A l'occasion de la sortie de son livre Oser penser à gauche Nonfiction.fr pose trois questions à son auteur Sophie Heine sur sa conception de la gauche et son idéologie.

Nonfiction.fr- A vous lire, on a l’impression que l’antagonisme social est le seul qui vaille, les crispations identitaires masquant le "vrai" conflit entre les intérêts de la majorité sociale et ceux des classes possédantes. N’y a-t-il pas cependant des situations historiques où l’attachement à sa patrie et à certaines valeurs "culturelles" peut se révéler utile ? Toute "frontière" serait-elle synonyme de repli, contrairement à ce que pense Régis Debray, selon qui la frontière est indispensable à la construction d’une identité, préalable à un véritable échange ? 

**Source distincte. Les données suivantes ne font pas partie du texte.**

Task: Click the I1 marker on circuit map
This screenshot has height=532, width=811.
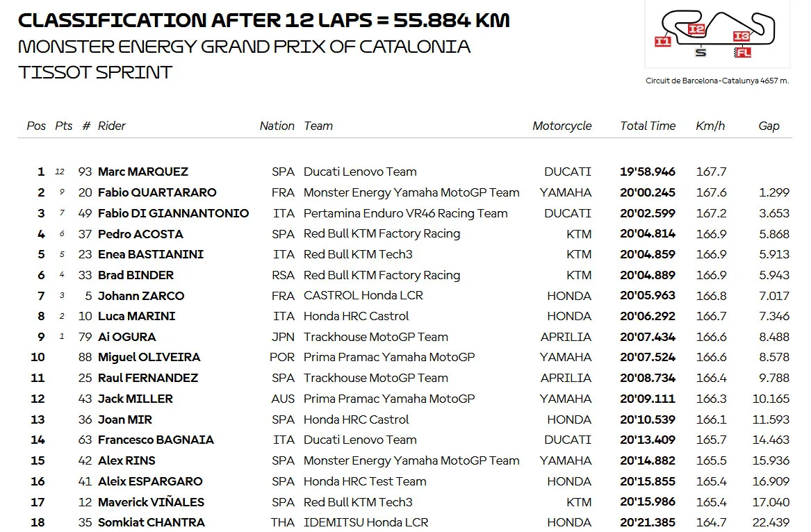Action: [x=662, y=42]
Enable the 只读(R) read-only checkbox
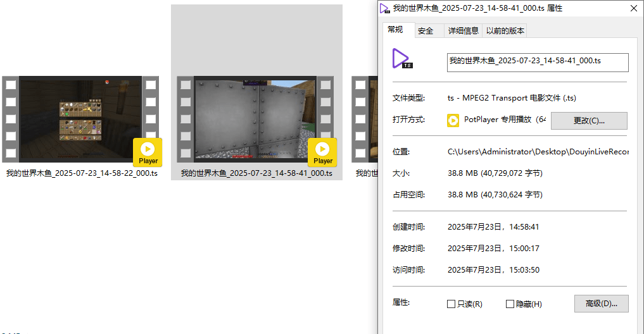Screen dimensions: 644x334 click(x=451, y=304)
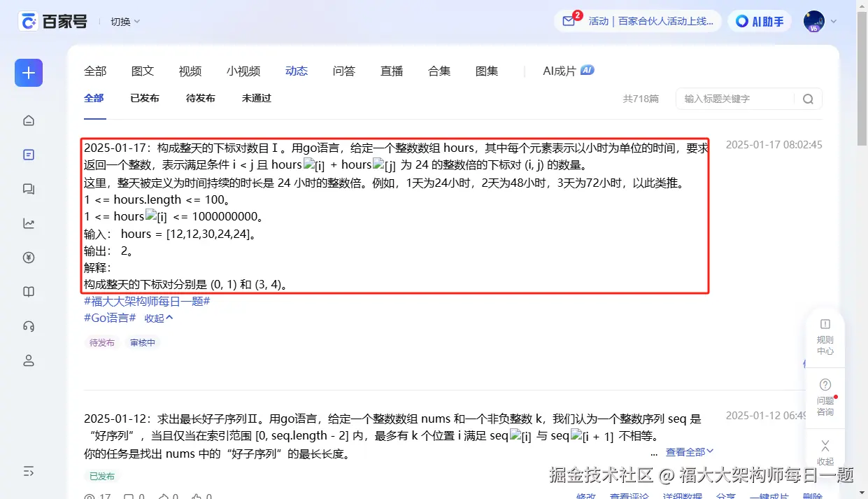Image resolution: width=868 pixels, height=499 pixels.
Task: Click the search magnifier icon
Action: click(808, 99)
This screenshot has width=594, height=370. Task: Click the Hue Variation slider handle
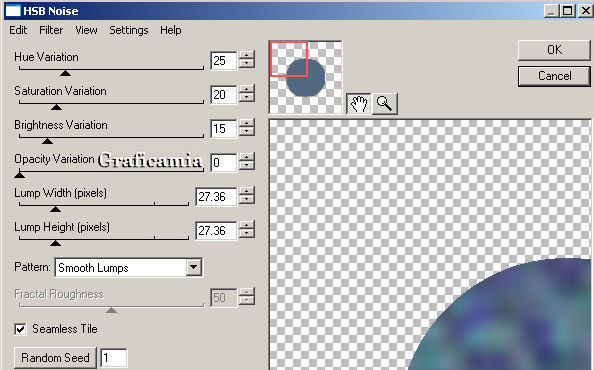coord(65,73)
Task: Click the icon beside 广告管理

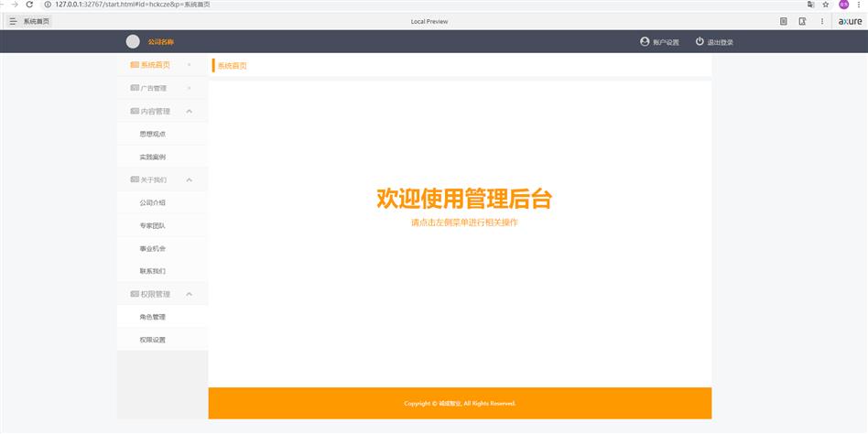Action: (x=135, y=88)
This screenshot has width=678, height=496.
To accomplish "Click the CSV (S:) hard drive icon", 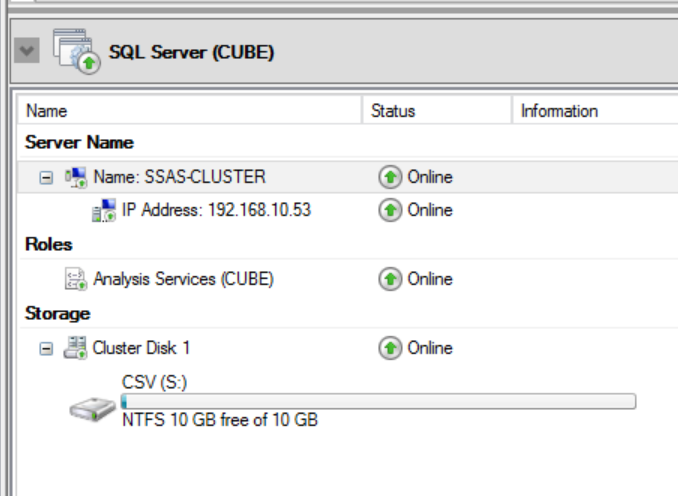I will [93, 409].

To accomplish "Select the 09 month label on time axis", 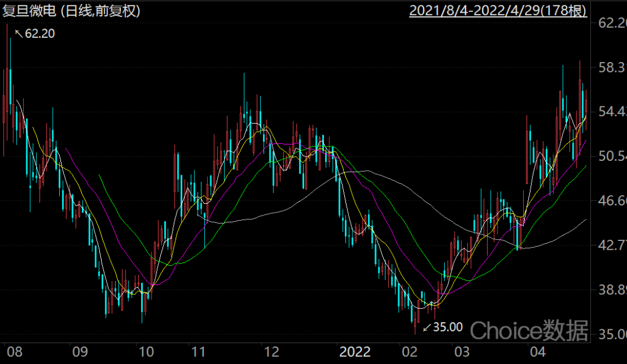I will pos(79,352).
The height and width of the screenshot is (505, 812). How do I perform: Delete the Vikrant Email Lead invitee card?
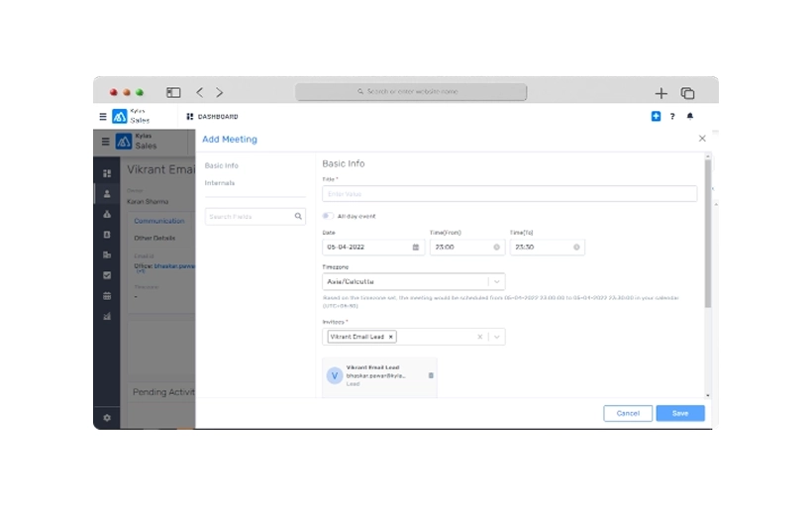pos(431,375)
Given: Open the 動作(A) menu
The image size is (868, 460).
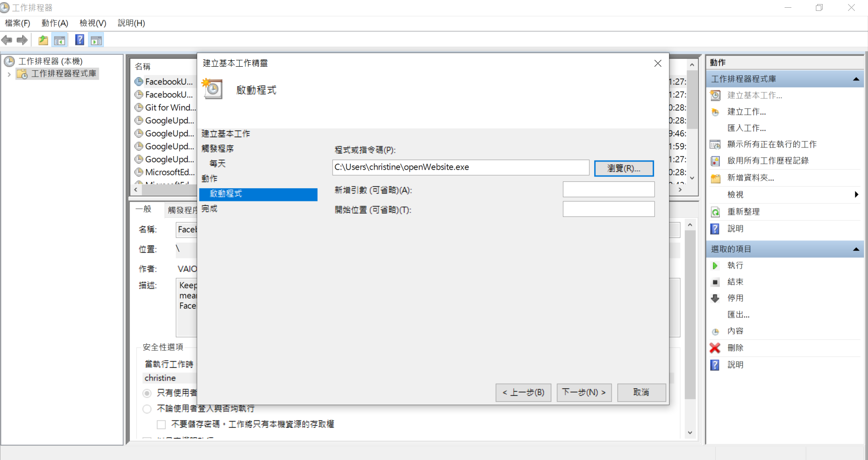Looking at the screenshot, I should pyautogui.click(x=55, y=23).
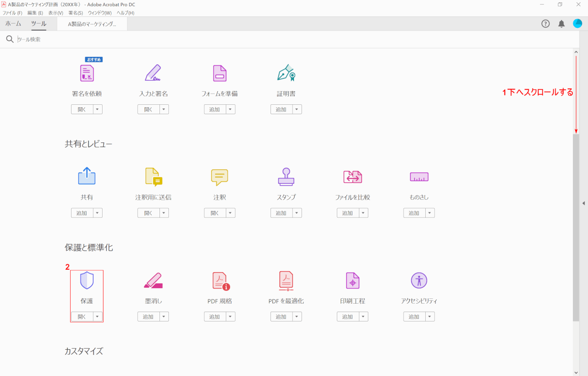
Task: Open the ファイル menu
Action: point(12,13)
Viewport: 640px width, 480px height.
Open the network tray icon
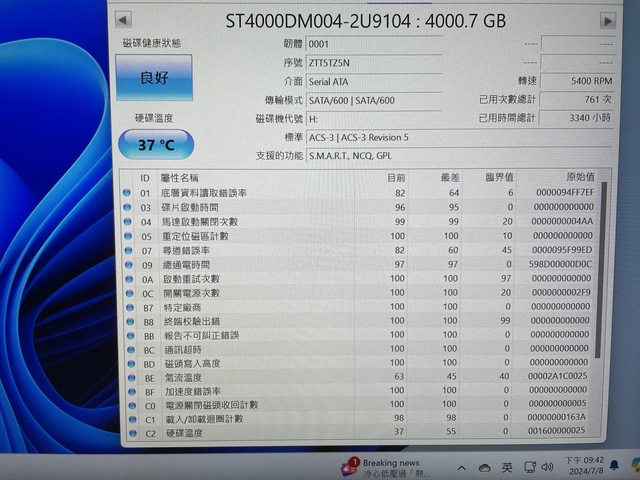(x=528, y=468)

Les attachements culturels et identitaires caractérisent toutes les sociétés humaines et se sont diversifiés dans les sociétés modernes. Il s’agit là d’un fait sociologique anthropologique que je trouve très positif. Ce que je conteste c’est le lien établi entre identité ou culture, d’une part, et politique, de l’autre. C’est là que se situe selon moi les dangers du nationalisme : non pas dans l’attachement à une identité nationale mais dans la connexion établie entre cette identité et les institutions politiques. Cette connexion révèle une logique communautarienne qui postule que le politique doit nécessairement reposer sur une communauté culturelle ou morale. 

Or, un tel lien ne me semble pas indispensable pour assurer la démocratie et la justice sociale. On peut en effet donner à celles-ci des fondements plus fonctionnels en faisant en sorte qu’elles reflètent les intérêts de la population. Je m’oppose aussi à cette association entre identité et politique à cause de ses potentielles dérives exclusives et du fait qu’elle occulte d’autres formes de contradictions. Cela étant, je le répète, ma posture est loin d’être contraire à la diversité culturelle. Le libéralisme philosophique dont je me réclame considère au contraire la diversité des attachements culturels et identitaires comme une richesse et une nécessité pour les individus. Ce que je récuse c’est l’idée que le culturel devrait, d’une manière ou d’une autre, constituer le fondement du politique : de la légitimité des institutions comme je l’ai dit, mais aussi de l’engagement ou des projets de transformation sociale. De fait, de même qu’il n’est ni souhaitable ni nécessaire de faire appel à une identité commune pour maintenir en vie des institutions démocratiques et sociales, on ne devrait pas non plus selon moi faire reposer l’engagement sur des identités communes. Il est beaucoup plus utile et moins pernicieux de susciter la mobilisation en faisant appel aux intérêts individuels et collectifs.

Nonfiction.frQuels arguments permettraient de concilier la "liberté réelle" avec la renonciation au productivisme qu’imposent le réchauffement climatique et la raréfaction des ressources ? Alors que Lester Brown ou James K. Galbraith estiment que répondre au défi écologique suppose une "économie de guerre", n’est-ce pas une dimension minorée dans votre ouvrage ?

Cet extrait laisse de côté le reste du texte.